Christmas 2016 family photo, roughly 3 months pregnant

Our second boy isn’t due until June 3rd, but the panic, stress and fear set in much sooner.  Countless people have tried to comfort me by pointing out that Beau turned out fine.  However, that’s not always the case.  Some preemies have cerebral palsy, mental retardation, visual and hearing impairments, learning difficulties, behavioral, social-emotional, poor health and growth, among a host of other problems.  Other preemies die.

Yes, Beau turned out fine, but there’s no guarantee this baby will be so lucky.

Because Beau was premature, my second pregnancy is automatically considered high risk and because we have no idea why he was born premature, there’s almost nothing I can do to prevent it.  It’s like knowing I’m going to be in a car crash.  I just don’t know when it’s going to happen or how bad it’s going to be.  It could be a fender-bender.  It could be deadly.

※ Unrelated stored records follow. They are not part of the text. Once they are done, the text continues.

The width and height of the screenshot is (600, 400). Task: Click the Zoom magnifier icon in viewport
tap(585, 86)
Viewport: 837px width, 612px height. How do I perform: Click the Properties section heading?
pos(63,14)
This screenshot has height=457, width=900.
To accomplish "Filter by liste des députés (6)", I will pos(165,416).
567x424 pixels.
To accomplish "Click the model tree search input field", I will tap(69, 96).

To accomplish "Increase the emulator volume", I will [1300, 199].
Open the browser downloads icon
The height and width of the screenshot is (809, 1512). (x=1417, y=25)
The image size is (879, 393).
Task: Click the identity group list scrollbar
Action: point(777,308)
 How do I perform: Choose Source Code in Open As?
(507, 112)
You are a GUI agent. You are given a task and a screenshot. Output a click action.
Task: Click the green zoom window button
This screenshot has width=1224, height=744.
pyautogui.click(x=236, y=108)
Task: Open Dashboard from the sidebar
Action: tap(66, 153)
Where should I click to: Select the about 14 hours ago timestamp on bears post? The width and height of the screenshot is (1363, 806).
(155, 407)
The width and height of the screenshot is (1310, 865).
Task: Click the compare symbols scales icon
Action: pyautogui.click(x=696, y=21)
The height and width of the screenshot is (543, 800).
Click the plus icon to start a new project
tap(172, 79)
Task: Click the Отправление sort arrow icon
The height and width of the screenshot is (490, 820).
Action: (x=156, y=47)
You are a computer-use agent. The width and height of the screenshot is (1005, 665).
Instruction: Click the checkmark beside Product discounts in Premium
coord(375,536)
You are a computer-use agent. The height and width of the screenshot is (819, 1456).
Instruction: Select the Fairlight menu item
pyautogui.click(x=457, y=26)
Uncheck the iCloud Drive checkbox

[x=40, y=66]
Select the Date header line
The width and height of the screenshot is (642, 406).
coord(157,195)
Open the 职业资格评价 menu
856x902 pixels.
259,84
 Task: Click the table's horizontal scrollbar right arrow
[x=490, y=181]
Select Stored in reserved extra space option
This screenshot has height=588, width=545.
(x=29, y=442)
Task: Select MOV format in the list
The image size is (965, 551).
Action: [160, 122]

I asked my doctor if it’s normal for moms of a preemie to feel this way and she said, absolutely.  Like anyone who’s experienced a traumatic event, I’m now experiencing ‘Preemie PTSD.’

I would take as many photos as I could when the nurses changed Beau’s tubes and leads, so I could remember him looking like a “normal baby”

We’ve taken what few precautions we can.  I get a shot of progesterone in my butt every week.  It’s painful and studies show it only reduces the likelihood of a second preterm birth by 30%, but anything helps.  My doctors also pulled me from work after I was hospitalized twice with early contractions.

Now, I sit at home all day, every day, thinking and worrying and stressing.  It’s miserable, but it’s helped.  My contractions have slowed considerably and I feel good.

7 1/2 months pregnant, enjoying a picnic with friends and family at City Park

Beyond that, we wait.  We wait and we pray.  We ask that you do the same, not just for us, but for all the women who know first-hand that fertility, pregnancy and childbirth are not easy.  Our story is not unique.

Moms should be able to look back on photos of their children as newborns with happiness and warmth.  I look back with anger and sadness.  I’m ashamed to admit I still feel bitterness and jealously towards moms who have healthy, full-term babies.  They say time heals all wounds and I’m sure that’ll be the case.  Until then, I’m just praying for every day I can keep this baby growing inside the womb.

At the very least, a little longer than his brother.